The property which the rules provide for user free of charge, for inhabitants of village is shamilat deh that vests in the Panchayat. The Act defines shamilat deh under Section 2(g), which is an inclusive definition and also contains clauses that exclude certain classes of property which shall not taken as shamilat deh. For our purposes, it is necessary to reproduce Section 2(g) (4):
"Shamilat deh, includes--
(1) to (3) x x x x x
(4) lands used or reserved for the benefit of village community including streets, lanes, playgrounds, schools, drinking wells or ponds situated within the sabha area as defined in clause (mmm) of section 3 of the Punjab Gram Panchayat Act, 1952, excluding lands reserved for the common purposes of a village under section 18 of the East Punjab Holdings (Consolidation and Prevention of Fragmentation) Act, 1948 (East Punjab Act 50 of 1948), the management and control whereof vests in the State Government under section 23-A of the aforesaid Act."
It is evident, therefore, the property which is set apart as a school still is shamilat deh and read with Rule 10-A, it is possible for the Panchayat to take a decision for use of the property for residential purposes.
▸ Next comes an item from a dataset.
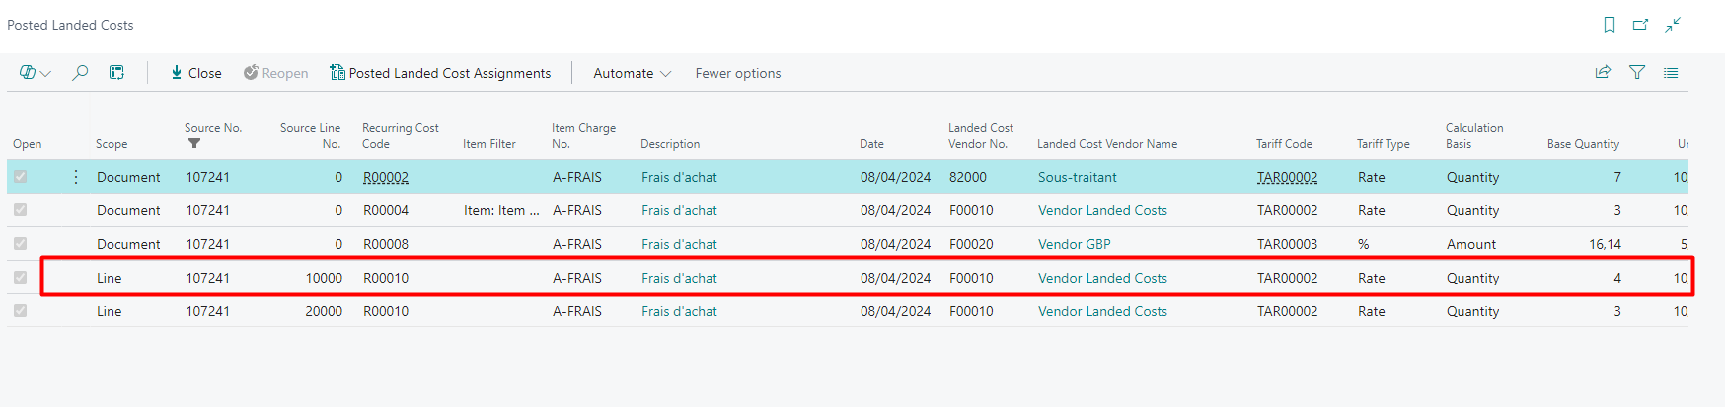Toggle Open checkbox for R00002 row

pos(21,177)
The shamilat deh itself contemplates several modes of user and it is not brought through either the principal Act or the Rules that such a change of user cannot be done at all. If the Panchayat, therefore, decides to grant a right of user to the classes of persons approved through the Rules then the fact that it was originally reserved for school will not detract from the power of the Panchayat to make way for such a change of user.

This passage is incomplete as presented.